Rosetta "Rosie" Cammeniti is a fictional character from the Australian soap opera Neighbours, played by Natalie Saleeba. The character was introduced into the serial as part of a group of four "20 somethings." Saleeba began filming in July and she made her first on-screen appearance on 12 October 2006. Rosetta's storylines included an arranged marriage, a same-sex kiss and pseudocyesis. She departed on 25 April 2008.

==Creation and casting==
Rosetta was created in 2006 along with another three characters as part of a new group of "20 somethings". Nicky Whelan, Ben Lawson and Christian Clark were cast as Pepper Steiger, Frazer Yeats and Will Griggs respectively. Their introduction was part of the producers attempts to introduce more contemporary characters and to fill the void left by several cast departures. Executive producer Ric Pellizzeri said "We've got 15-to-18-year olds and the 35-plus brigade, we've always liked the shenanigans of Toadfish (Ryan Maloney) and friends at No. 30, so we thought, rather than introduce a new family, we'll bring in some new 20-somethings as housemates and fill the middle ground we've been missing." Despite not knowing each other, the characters all share the same house upon their arrivals, which was a first for the series.

Former All Saints actress Saleeba was cast as Rosetta and she began filming in July. Saleeba said that it was a "bonus" joining the show at the same time as the others, as it made the process easier and less intimidating joining an established cast. Rosetta was given immediate family connections within the show in the form of younger sister and already established character Carmella Cammeniti (Natalie Blair). In 2008, Saleeba exited the role and Rosie's exit storyline saw her leave Ramsay Street to go to Italy with Frazer.

==Development==

===Characterisation===
Before appearing on-screen Rosetta was described as Carmella's "strait-laced older sister", "a young lawyer and the object of Frazer's affections". Network Ten said Rosetta "appears to be just your average uptight lawyer. However, scratch the surface of the feisty Italian and you'll find that she can be every bit as passionate as her wayward younger sister Carmella." They commented on the burden of her being the eldest child, which automatically ensured she had to be responsible, they also state that she transformed as a person upon arriving in Ramsay Street, describing her as uptight, but eventually settling down. They add that she is eager to please her parents all the time, saying it was once her sole aim in life. Rosie is also career driven and business minded putting them before a family. Pellizzeri said that Saleeba plays the "perfect Neighbours character – a 27-year-old virgin." Audiences felt Rosetta and Carmella were cast well as they looked alike, Blair said they work well together as a unit and Rosetta's presence changes Carmella for the good.

===Relationships===
Rosetta's relationship with Frazer is a focal point of her storylining, it has provided the character different plots, including choosing her career over starting a family and her subsequent false pregnancy, of this during an interview with entertainment website Lastbroadcast Salebba stated: "Frazer's desperate to start a family, but Rosie feels that her career as a lawyer is more important at this time in her life, it creates a lot of tension between them. But then Rosetta really does fall pregnant, with complicated consequences..."

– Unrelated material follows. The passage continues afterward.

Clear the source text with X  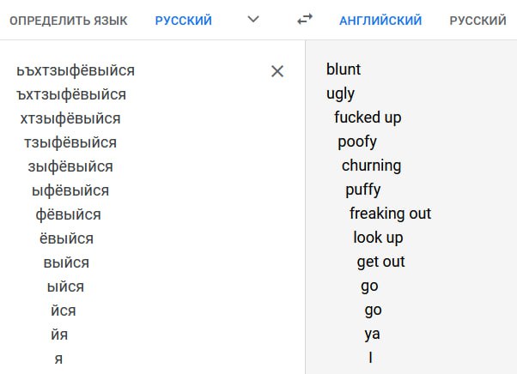[277, 71]
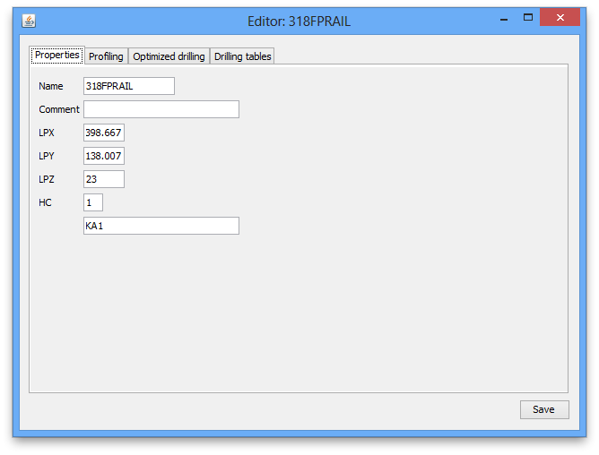Click the LPZ field with value 23

pyautogui.click(x=104, y=179)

One of Rosetta's most notable storylines is a kiss shared with Pepper in the heat of the moment, the characters were portrayed agreeing to forget it ever happened. Australian press branded the kiss as a failed attempt to gain ratings for the serial, also stating it aired practically unnoticed along with a number of would be attention grabbing plots. Describing Rosetta and Frazer's exit storyline, Dan Bennet speaking for Network Ten states: "It will be a bittersweet departure for them. They will experience a big tragedy and, on the beck of that, find a sense of new hope."

==Storylines==
A lawyer and the older sister of Carmella, Rosetta moves into No. 30 Ramsay Street along with Pepper Steiger, Frazer Yeats and Will Griggs. She had previously lived with her mother Lucia (Maria Mercedes), until she decided to cut herself loose, break up with her fiancé she was not in love with, and move to Erinsborough. Rosetta develops feelings for housemate Will, but did not act upon them out of fear of being rejected; meanwhile, fellow housemate Frazer had hidden feelings for her. Upon finding out Will only had eyes for sister Carmella, Rosetta's feelings for him disappeared.

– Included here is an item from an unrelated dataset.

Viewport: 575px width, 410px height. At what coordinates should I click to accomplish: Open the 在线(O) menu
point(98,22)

Rosetta has an affair with Paul Robinson (Stefan Dennis) which leads him to leave his new wife Lyn Scully (Janet Andrewartha) on the day of their wedding. The affair does not last, and Rosetta and Frazer begin dating. However, when Frazer confesses to Rosetta that he is really George Brown, the brother of her former fiancé, Johnny Brown, she leaves him and takes comfort with Paul. Upon learning that Paul had an affair with her best friend, Pepper, Rosetta lashes out at him, accusing him of mistreating her friend. Pepper, overwhelmed by Rosetta's act of friendship, spontaneously kisses her before Rosetta kisses her back, unaware that Frazer's brother Ringo (Sam Clark) is watching. Ringo spreads the word, and everyone briefly suspects Rosetta and Pepper are gay. Rosetta reunites with Frazer, who has required a wheelchair following an accident on a race track. After they sort out their issues and learn more about each other, Rosetta and Frazer get engaged.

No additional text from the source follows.